Hannah Arendt en “La Condición Humana” (Paidós, 2009) realiza un interesante análisis de la intimidad como reducto de la vida privada en la modernidad social y capitalista de Occidente que podría ayudarnos a entender la problemática de la construcción de la subjetividad en la era de los millennials. La reducción de lo privado a lo que se realiza con el cuerpo y su desnudez es producto de la sustracción de parte de la esfera social de aquellas actividades ligadas a la sobrevivencia de la especie que estaban restringida a la esfera privada; lo que trajo como consecuencia que lo privado y lo íntimo parecieran sinónimos para el sujeto moderno sin serlo para el griego ni para el sujeto medieval. Así sucedió durante la modernidad europea que va desde el siglo XVII hasta el siglo XX de nuestra era.
En el siglo XXI, una época en la que toman protagonismos las redes sociales virtuales, todo lo íntimo no se queda en la esfera privada de los individuos, esta última comprendida como lo ocultable a los ojos de los demás, sino que pasa a la esfera social por exposición o comunicación de las propias vivencias ligadas al fuero interno. En consecuencia, se produce una reducción de lo íntimo a la desnudez del propio cuerpo lo que es salvaguardado por las cuatro paredes del hogar frente al extraño, siempre y cuando la persona tome como baremo el valor social del pudor; de lo contrario, la ausencia de lo íntimo es manifiesta. En este sentido, lo “expresable” de lo íntimo se fragmenta entre lo comunicado y lo realizado en y a través del cuerpo desnudo. En otras palabras, la comprensión de lo íntimo se reduce a las prácticas ligadas a la desnudez del cuerpo propio excluyendo de este ámbito la alteridad del mundo y de los otros.
La restricción en la comprensión de lo íntimo a la propia desnudez corporal obliga a reinterpretar los mecanismos de construcción de la subjetividad puesto que la figura interna que se construye de sí mismo, frecuentemente ligada a la presencia corporal de sí, se hace en franca dependencia de la aceptación exterior y no por una construcción reflexiva en diálogo con la alteridad. Me explico: una cosa es autocomprenderse en relación con la alteridad en una franca dialéctica que en una relación alienante de dependencia en la que el sujeto se pierde en el aparecer de lo publicitado. Ya lo decía Martín Heidegger en Ser y Tiempo: el “uno” que se adquiere por el “hablilla” de lo publicitado esconde el sentido del ser que se pregunta por el sentido de su ser. Jamás encontraremos sentido a nuestro ser si este depende de la inmediatez de lo publicitado a través de las redes sociales.
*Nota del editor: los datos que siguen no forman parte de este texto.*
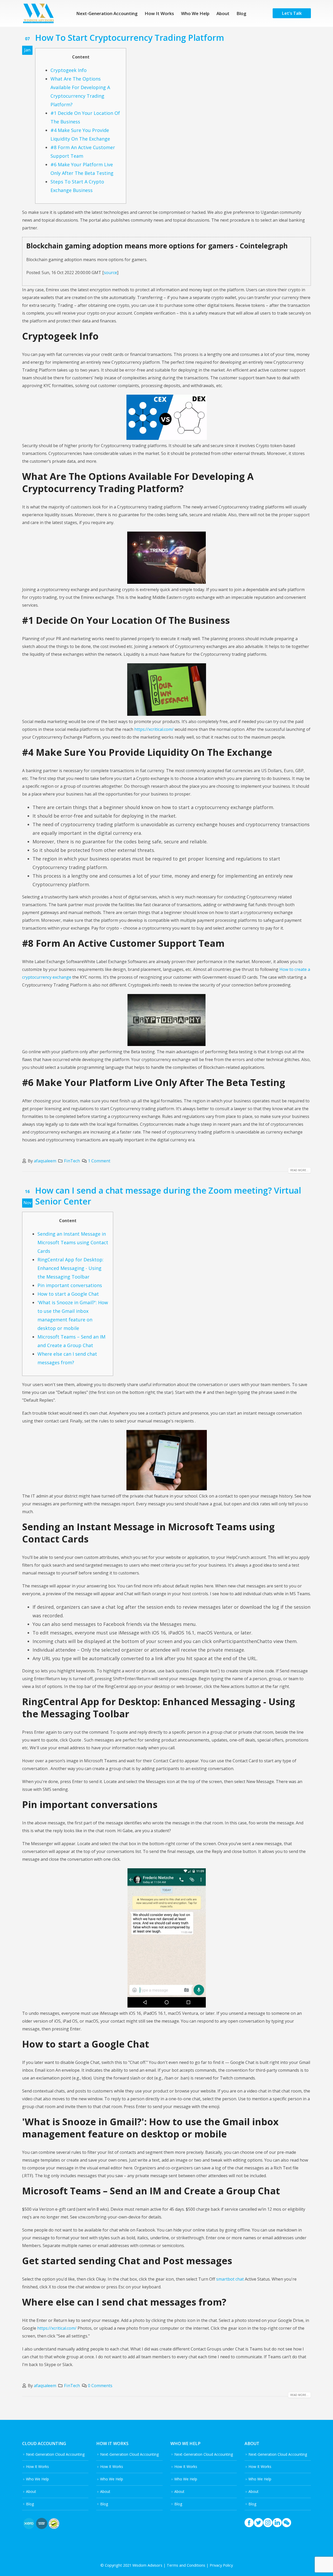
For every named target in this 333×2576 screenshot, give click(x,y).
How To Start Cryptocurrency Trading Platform (129, 37)
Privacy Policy (221, 2565)
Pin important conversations (69, 1285)
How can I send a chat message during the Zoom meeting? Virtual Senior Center (168, 1195)
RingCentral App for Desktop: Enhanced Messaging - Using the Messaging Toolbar (70, 1268)
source (110, 272)
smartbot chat (230, 2279)
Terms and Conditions (186, 2565)
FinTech (72, 1161)
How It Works (159, 13)
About (222, 13)
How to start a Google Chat (68, 1294)
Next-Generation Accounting (107, 13)
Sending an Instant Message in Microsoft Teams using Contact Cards (72, 1242)
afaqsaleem (45, 1161)
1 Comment (99, 1161)
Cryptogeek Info (68, 70)
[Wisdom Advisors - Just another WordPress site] (38, 13)
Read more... (299, 1170)
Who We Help (195, 13)
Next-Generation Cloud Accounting (55, 2454)
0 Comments (100, 2385)
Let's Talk (292, 13)
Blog (241, 13)
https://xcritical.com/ (154, 729)
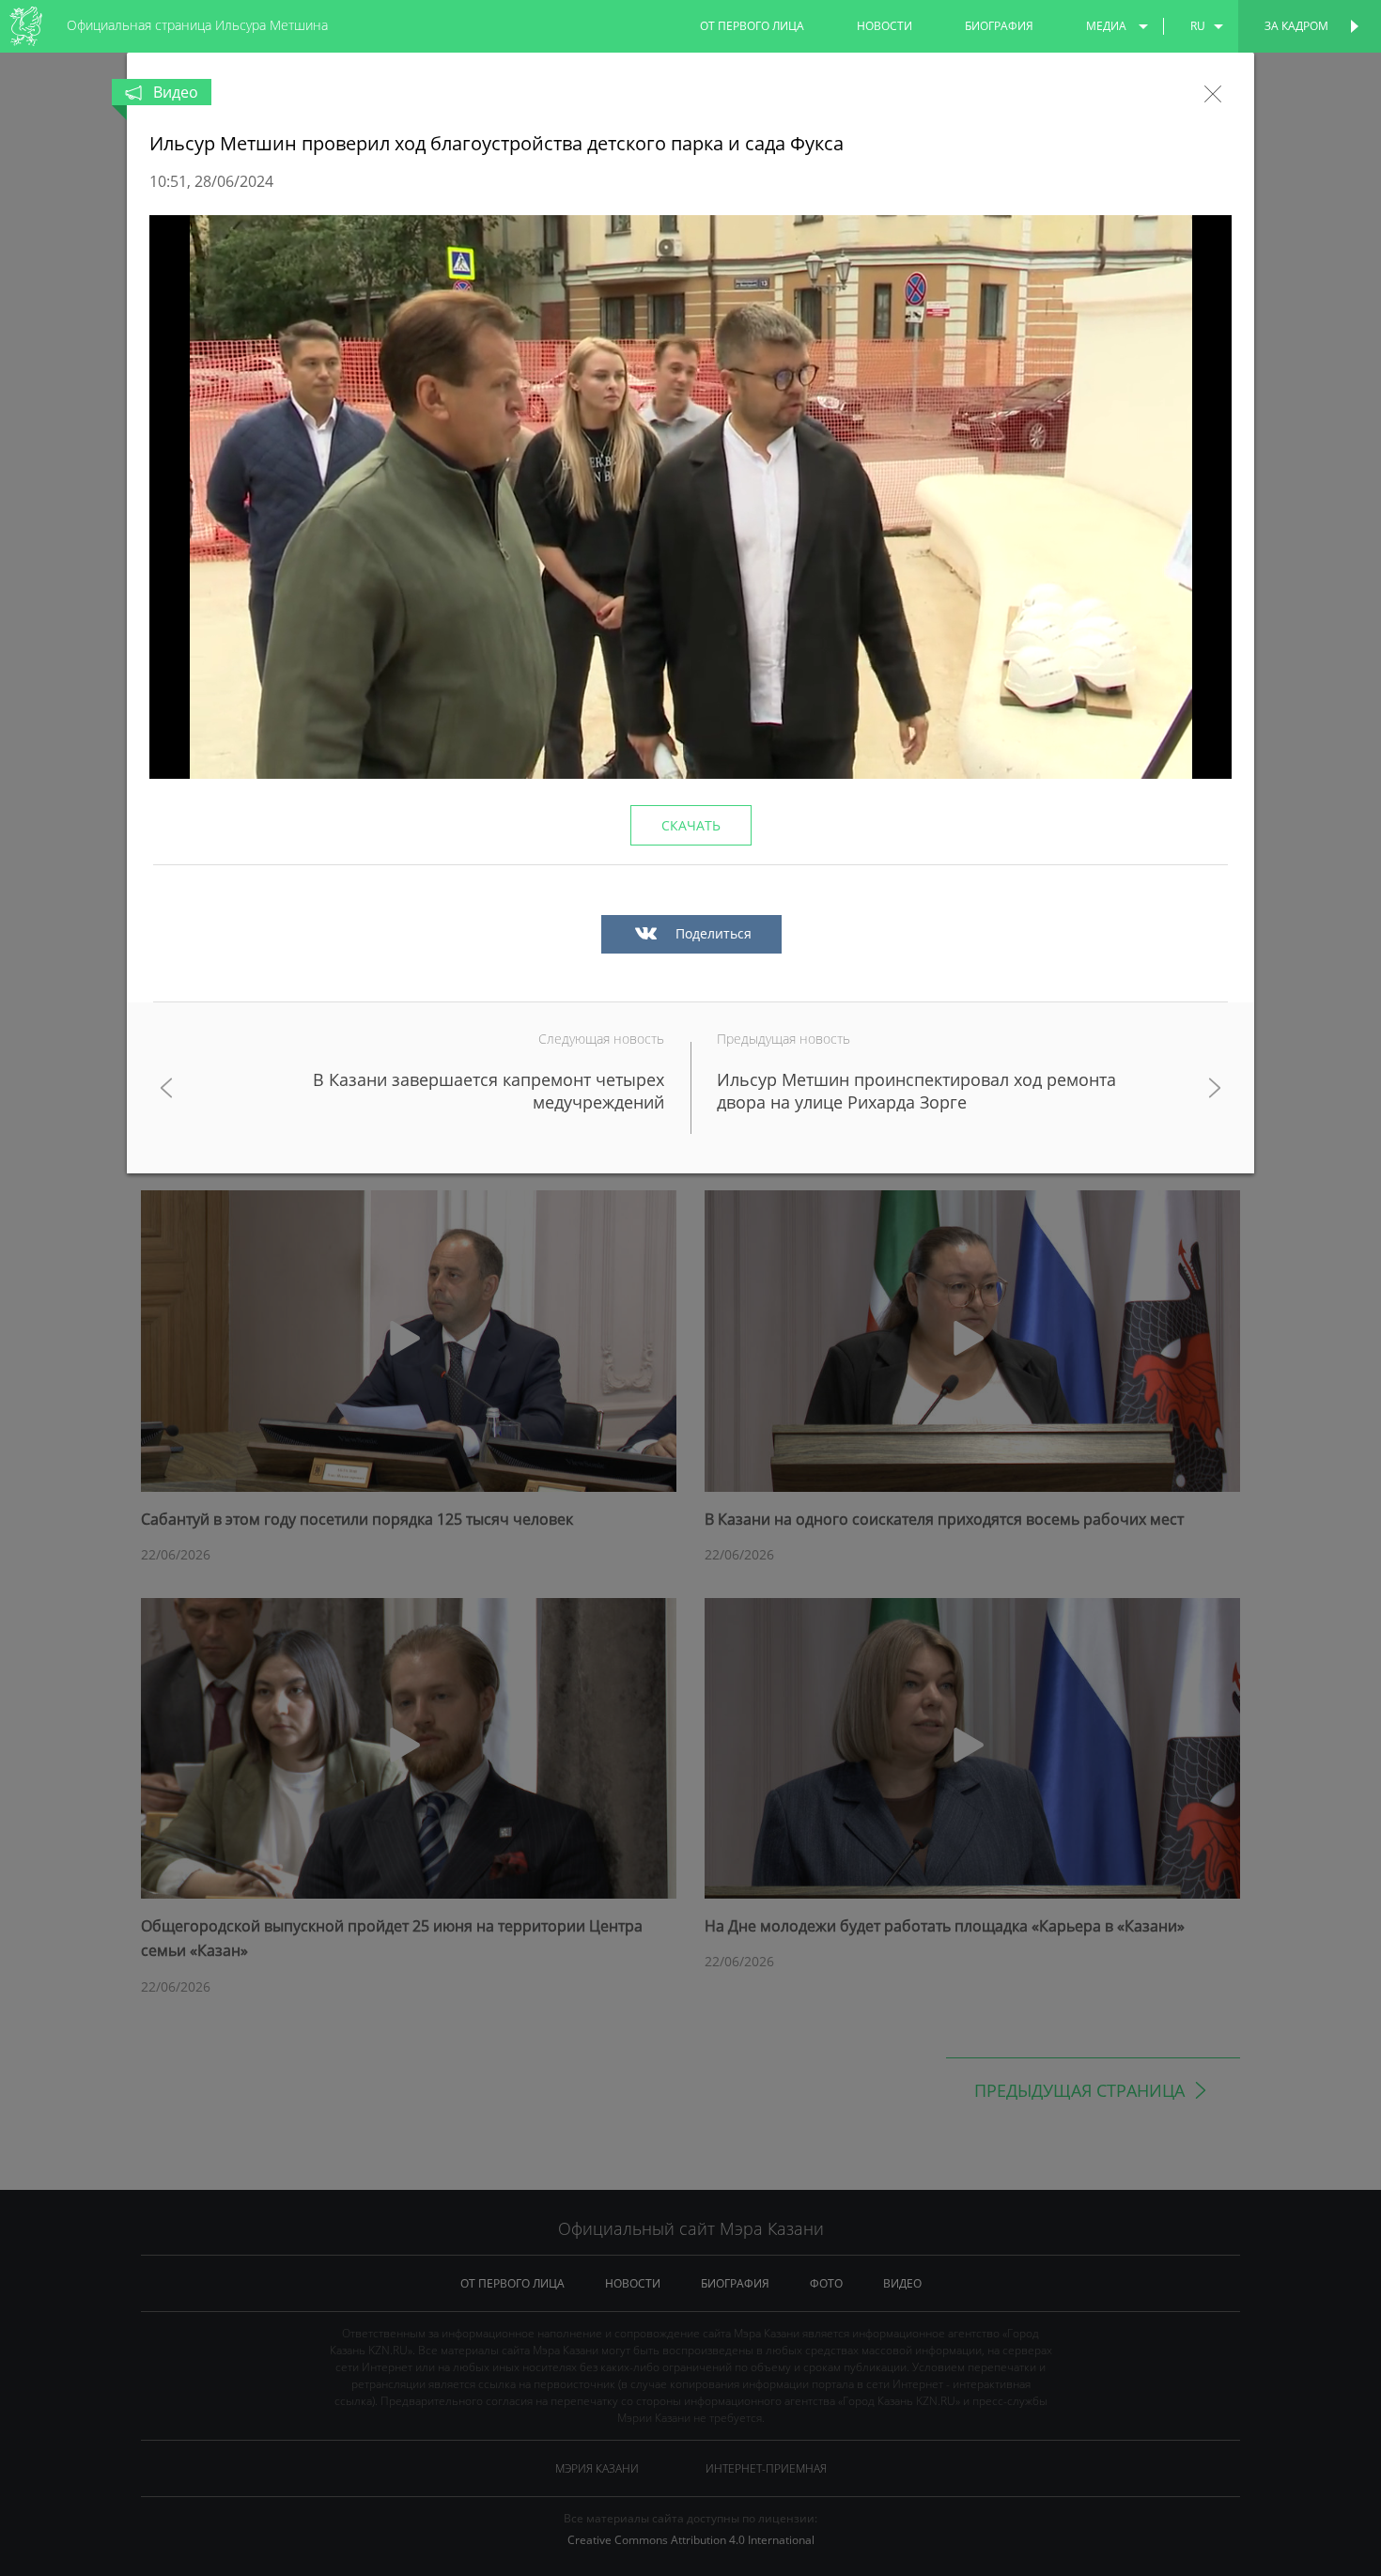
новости (884, 26)
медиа (1106, 26)
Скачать (691, 825)
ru (1197, 26)
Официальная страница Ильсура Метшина (197, 25)
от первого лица (752, 26)
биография (999, 26)
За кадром (1296, 26)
En este largo camino que es la autoconfiguración de un sí mismo reflexivo, lo que me agrada llamar el “yo cohesivo” (Daniel Dennett), la intimidad es la condición y el espacio para la figuración de sí y, por tanto, no puede reducirse a una vivencia corporal de la desnudez lejos del alcance de la vista de los otros. La intimidad no está restringida a la desnudez ni al pudor, sino al espacio de reflexividad que amerita un alejar-se, una vuelta a sí desde la cual mirarse en relación con los otros, el mundo y consigo mismo. Lo íntimo no es un ocultar a los otros, sino un tomarse el tiempo para la soledad de sí, un vaciarse de presencias para ir al encuentro presentificado de significaciones que se construyen desde la relación tensional (dialéctica) con los demás en comunidad.
Esta relación tensional, esta dialéctica se da porque lo privado es una conquista y una garantía para la propia vida. La defensa de lo privado está en orden a avalar los procesos que hacen posible la vida misma y sin los cuales la especie se ve amenazada. Lo íntimo y lo privado son defendibles por su enorme importancia para la continuidad de la vida y para la construcción subjetiva de un sí mismo que es fruto de un proceso solitario, se produce en soledad reflexiva, pero no es aislado de los demás. La vida de los millennials reniega de esta soledad-sonora.